_What you should do_
Nothing is needed except the lines below that run from the one with "Viewport: 957px width, 655px height." through the one with "Click the Mem", repeated exactly.

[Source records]
- Opening Delimiter -

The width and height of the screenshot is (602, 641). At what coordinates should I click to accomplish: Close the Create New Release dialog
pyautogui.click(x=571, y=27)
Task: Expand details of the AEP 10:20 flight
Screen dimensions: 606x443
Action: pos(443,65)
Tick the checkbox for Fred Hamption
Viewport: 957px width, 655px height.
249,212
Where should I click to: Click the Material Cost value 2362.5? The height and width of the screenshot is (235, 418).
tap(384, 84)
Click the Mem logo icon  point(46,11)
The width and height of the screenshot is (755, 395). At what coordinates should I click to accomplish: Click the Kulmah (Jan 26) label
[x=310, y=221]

- Closing Delimiter -
- Opening Delimiter -

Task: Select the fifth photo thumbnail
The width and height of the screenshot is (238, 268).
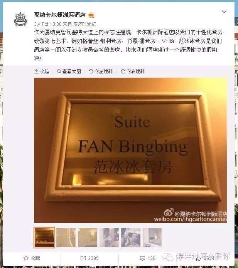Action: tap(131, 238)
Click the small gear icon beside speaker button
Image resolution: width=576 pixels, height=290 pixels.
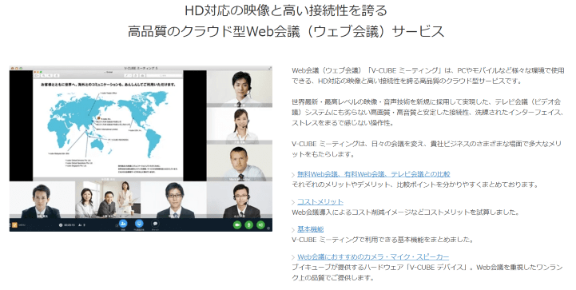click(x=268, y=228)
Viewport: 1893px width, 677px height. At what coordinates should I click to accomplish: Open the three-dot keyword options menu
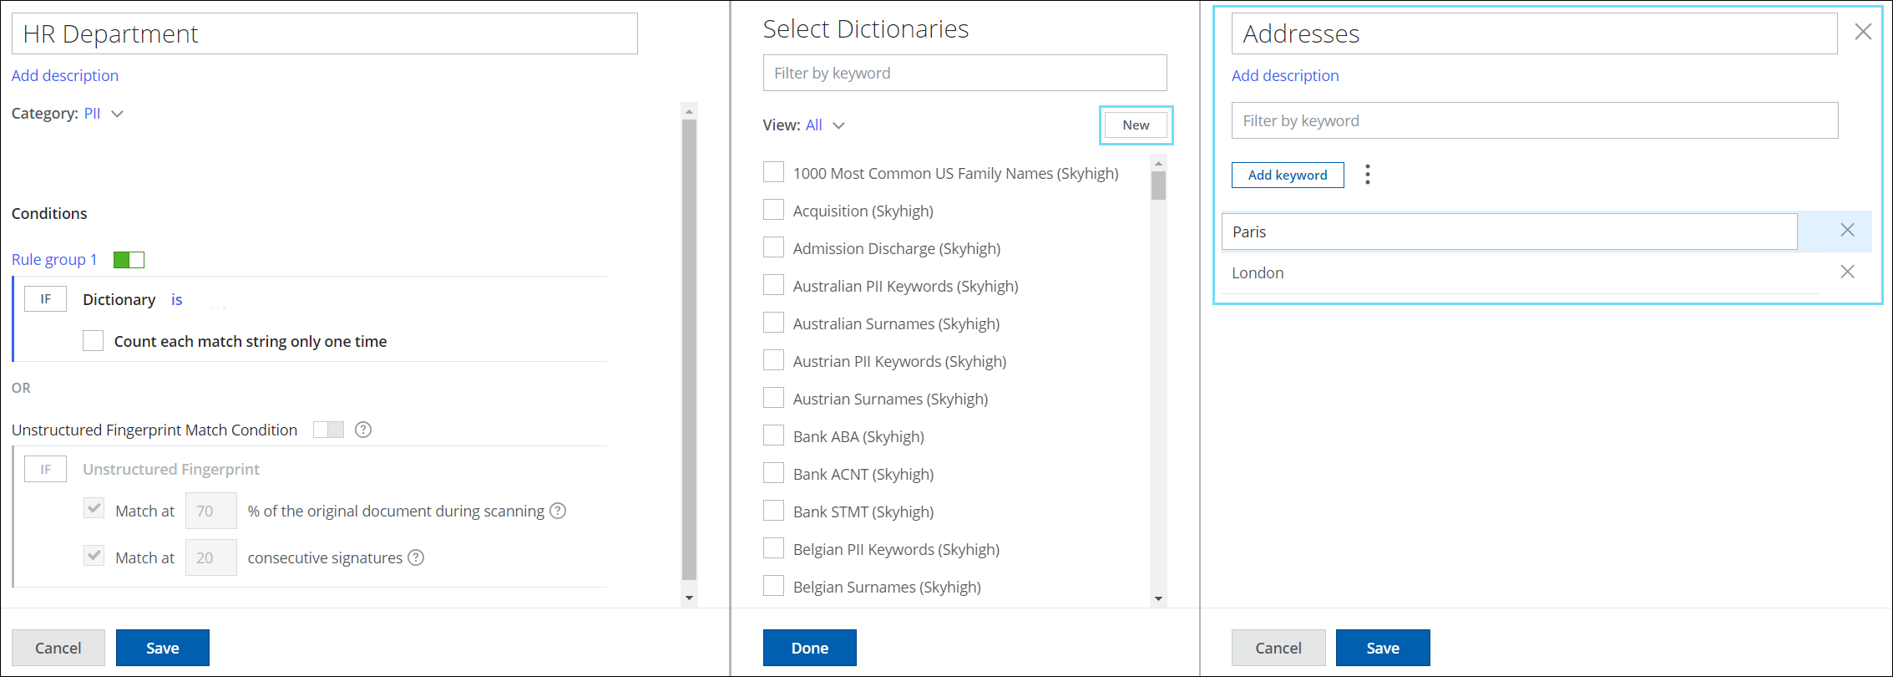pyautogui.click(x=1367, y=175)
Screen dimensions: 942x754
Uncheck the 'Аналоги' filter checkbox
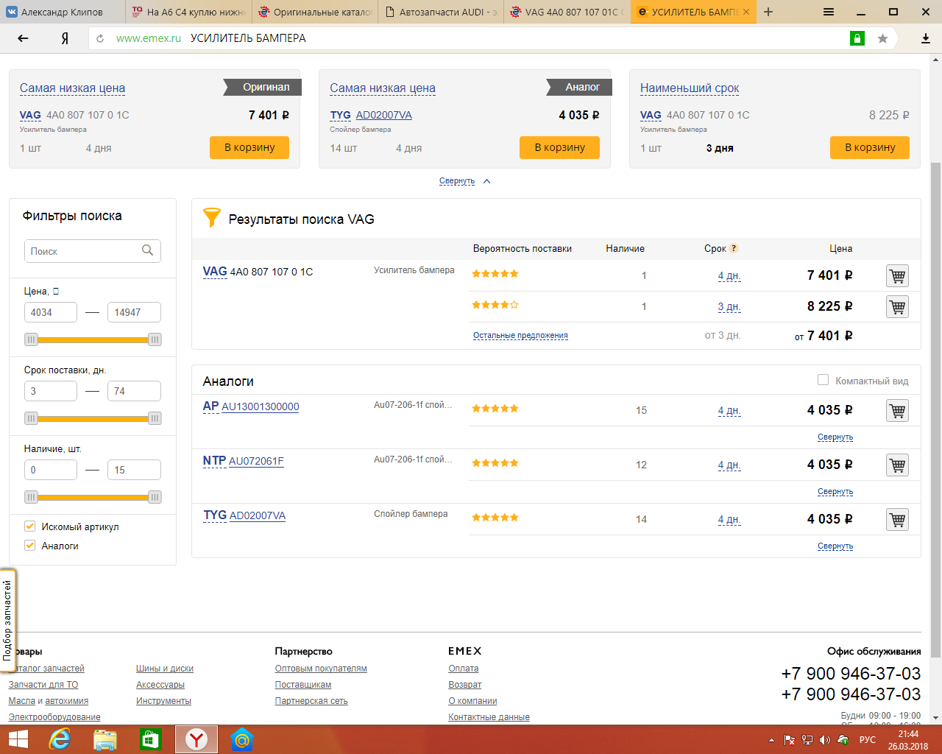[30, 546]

- Closing Delimiter -

_Exercise solution_
Viewport: 957px width, 655px height.
249,212
Where should I click to: Click the Material Cost value 2362.5? The height and width of the screenshot is (235, 418).
tap(384, 84)
Click the Mem logo icon  point(46,11)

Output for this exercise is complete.